The school offers several degrees Master of Divinity, Master of Arts in Christian Counseling, Master of Arts in Theological Studies, a Master of Theology (ThM) and the Doctor of Philosophy in Theology for the Church (PhD). It houses an Institute of Anglican Studies, the Robert Smith Jr. Preaching Institute, the Global Center and a Center for Women in Ministry. In 2013, it began offering a Certificate of Anglican Studies and in 2021, a Certificate of Wesleyan Studies. Beeson also offers a Missions Certificate. In 2026, the school began offering a concentration in apologetics for MDiv and MATS students.

== Founding ==
Beeson Divinity was established on February 9, 1988. It is named for Ralph Waldo Beeson (1900–1990), who gave one of the largest donations (70 Million USD) in Samford history to create the first divinity school at a Baptist college in the US, and for his father, John Wesley Beeson. Ralph Beeson wanted the donation to remain anonymous, but relented to the naming of the school after his father at the suggestion of Samford's board of trustees.
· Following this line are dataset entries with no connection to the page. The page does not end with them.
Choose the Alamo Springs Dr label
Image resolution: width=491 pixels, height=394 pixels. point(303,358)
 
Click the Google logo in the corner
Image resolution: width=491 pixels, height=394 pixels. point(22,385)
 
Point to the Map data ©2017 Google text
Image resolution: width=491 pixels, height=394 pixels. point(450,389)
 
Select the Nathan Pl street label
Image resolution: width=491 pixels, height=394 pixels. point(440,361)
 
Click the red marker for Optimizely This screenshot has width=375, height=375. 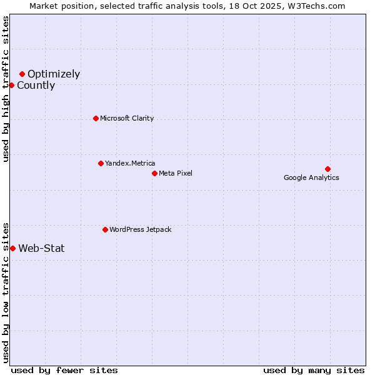(x=22, y=74)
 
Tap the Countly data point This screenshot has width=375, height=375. (x=11, y=85)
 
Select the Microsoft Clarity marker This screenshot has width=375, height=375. (x=96, y=118)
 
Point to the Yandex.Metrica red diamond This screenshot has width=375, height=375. (x=101, y=163)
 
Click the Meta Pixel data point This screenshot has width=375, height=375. (x=154, y=173)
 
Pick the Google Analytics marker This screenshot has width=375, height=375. (x=328, y=169)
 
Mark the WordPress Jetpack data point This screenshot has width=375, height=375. (x=105, y=229)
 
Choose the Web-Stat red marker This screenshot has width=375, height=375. (x=12, y=248)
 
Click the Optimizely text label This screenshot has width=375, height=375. (x=54, y=74)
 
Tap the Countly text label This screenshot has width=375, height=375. (x=36, y=86)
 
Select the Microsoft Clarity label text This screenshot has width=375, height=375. (x=127, y=118)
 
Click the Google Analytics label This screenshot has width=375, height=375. (x=311, y=178)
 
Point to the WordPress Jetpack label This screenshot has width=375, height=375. (x=140, y=229)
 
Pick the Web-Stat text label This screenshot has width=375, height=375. (x=41, y=248)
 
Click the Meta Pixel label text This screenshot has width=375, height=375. (x=176, y=173)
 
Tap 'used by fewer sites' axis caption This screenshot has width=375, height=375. (x=64, y=370)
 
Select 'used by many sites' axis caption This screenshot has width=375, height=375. (x=314, y=370)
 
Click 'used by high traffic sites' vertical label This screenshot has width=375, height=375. (x=6, y=89)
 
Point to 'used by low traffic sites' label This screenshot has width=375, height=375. (x=6, y=292)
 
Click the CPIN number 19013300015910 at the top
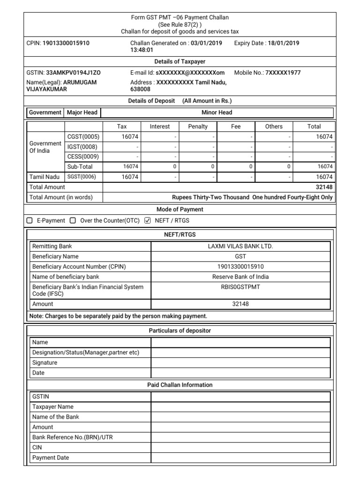pyautogui.click(x=66, y=43)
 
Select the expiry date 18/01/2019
pyautogui.click(x=283, y=43)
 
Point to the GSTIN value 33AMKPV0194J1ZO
pyautogui.click(x=73, y=73)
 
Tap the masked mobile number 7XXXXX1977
pyautogui.click(x=283, y=73)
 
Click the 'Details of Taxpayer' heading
pyautogui.click(x=180, y=61)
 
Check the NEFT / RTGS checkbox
pyautogui.click(x=148, y=220)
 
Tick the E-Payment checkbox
pyautogui.click(x=30, y=220)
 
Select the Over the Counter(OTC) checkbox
pyautogui.click(x=73, y=220)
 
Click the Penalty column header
pyautogui.click(x=197, y=127)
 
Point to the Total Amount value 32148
pyautogui.click(x=324, y=187)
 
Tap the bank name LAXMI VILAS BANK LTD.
pyautogui.click(x=240, y=246)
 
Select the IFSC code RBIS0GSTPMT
pyautogui.click(x=240, y=287)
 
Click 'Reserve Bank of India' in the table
pyautogui.click(x=240, y=277)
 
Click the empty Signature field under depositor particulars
pyautogui.click(x=240, y=363)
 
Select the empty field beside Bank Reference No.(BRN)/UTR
pyautogui.click(x=240, y=437)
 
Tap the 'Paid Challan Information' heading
pyautogui.click(x=180, y=385)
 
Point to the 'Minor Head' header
pyautogui.click(x=217, y=112)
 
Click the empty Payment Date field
pyautogui.click(x=240, y=458)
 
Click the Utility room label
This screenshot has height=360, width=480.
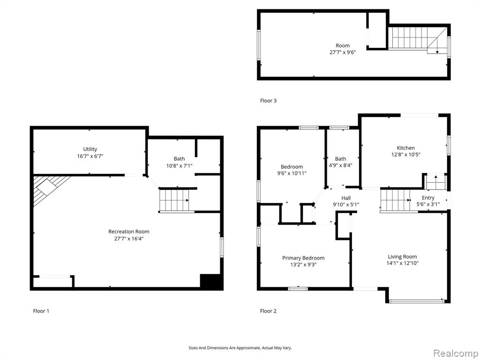coord(90,149)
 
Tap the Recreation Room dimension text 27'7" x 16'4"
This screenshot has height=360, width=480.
coord(129,239)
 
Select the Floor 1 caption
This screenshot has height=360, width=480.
coord(41,311)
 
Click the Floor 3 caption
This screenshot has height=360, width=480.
coord(269,100)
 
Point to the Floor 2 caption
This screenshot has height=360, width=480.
coord(269,311)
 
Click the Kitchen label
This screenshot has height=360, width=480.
coord(406,148)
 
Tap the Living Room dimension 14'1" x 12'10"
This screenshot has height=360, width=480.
coord(403,263)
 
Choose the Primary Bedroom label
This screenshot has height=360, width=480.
coord(303,258)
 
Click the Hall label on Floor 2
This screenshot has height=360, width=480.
coord(346,198)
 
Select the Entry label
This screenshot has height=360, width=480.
coord(428,198)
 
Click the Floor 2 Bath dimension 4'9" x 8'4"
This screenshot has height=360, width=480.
coord(341,165)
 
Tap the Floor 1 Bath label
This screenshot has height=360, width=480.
coord(180,158)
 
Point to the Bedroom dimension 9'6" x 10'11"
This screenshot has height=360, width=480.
coord(292,173)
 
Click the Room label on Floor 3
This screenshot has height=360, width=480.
coord(343,45)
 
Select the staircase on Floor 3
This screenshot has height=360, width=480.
coord(417,39)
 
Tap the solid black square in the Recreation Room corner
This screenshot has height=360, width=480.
coord(210,281)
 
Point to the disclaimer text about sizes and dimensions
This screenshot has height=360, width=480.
coord(240,348)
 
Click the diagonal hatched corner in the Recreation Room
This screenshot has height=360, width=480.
coord(49,190)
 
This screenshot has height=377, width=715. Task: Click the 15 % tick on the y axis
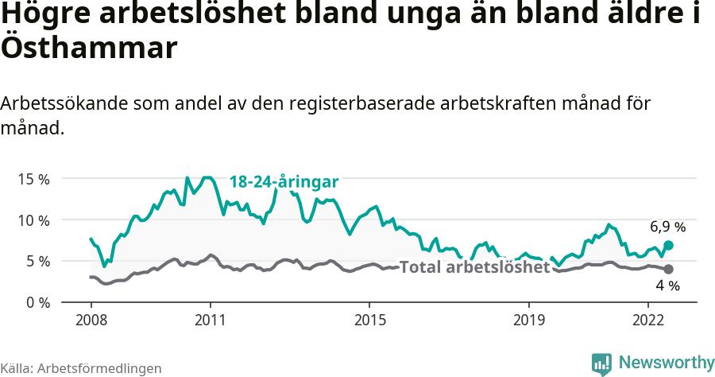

== Andrew Gerow Hodges Chapel ==
The focal point of the divinity school is Andrew Gerow Hodges Chapel, dedicated in 1995 and named in honor of Andrew Gerow Hodges in 2002. Though an original design by Neil Davis of Davis Architects, it was inspired by Il Redentore in Venice designed by Andrea Palladio. The interior features three cycles of iconography. In the dome are sixteen prominent figures from Christian history representing a variety of theological traditions. It was inspired by a passage in chapter 12 of Hebrews. in the transept apses are ten painting depicting days or seasons of the Christian year, beginning with Advent and ending with Reformation Day. Both of these cycles were painted by the Romanian artist Petru Botezatu. The third cycle are six busts in cultured marble of 20th-century Christian martyrs from each of the six inhabited continents. These were made by Martin Dawes of Cherrylion Studios. These are in the crossing and aisles.

== Deans ==

1. Timothy George, 1989–2019
2. Douglas A. Sweeney, 2019–present

== Notable faculty ==
- Gerald Bray, historical theology
- Timothy George, historical theology, founding dean
- Paul R. House (retired), Old Testament, Hebrew
- Robert Smith Jr. (retired), preaching
- Timothy Tennent (January 2025), Methodist Chair of Divinity, former president of Asbury Theological Seminary
- Frank Thielman, New Testament studies, Presbyterian Chair

== Conferences ==
In the early twenty-first century, Beeson has hosted a number of theology conferences, including "The Will to Believe and the Need for Creed" (2009), "J.I. Packer and the Evangelical Future" (2006), and "God The Holy Trinity" (2004). Lectures from these conferences were published by Baker Academic Publishing as the Beeson Divinity Studies series. Beeson hosts three annual lectures: the Reformation Heritage Lectures, the Conger Biblical Preaching Lectures and the Biblical Studies Lectures. In 2024, the school hosted its inaugural preaching conference in honor of retiring preaching professor Robert Smith Jr., for whom the school's preaching institute is named. Beeson also hosts an annual Reformation Anglicanism Lecture.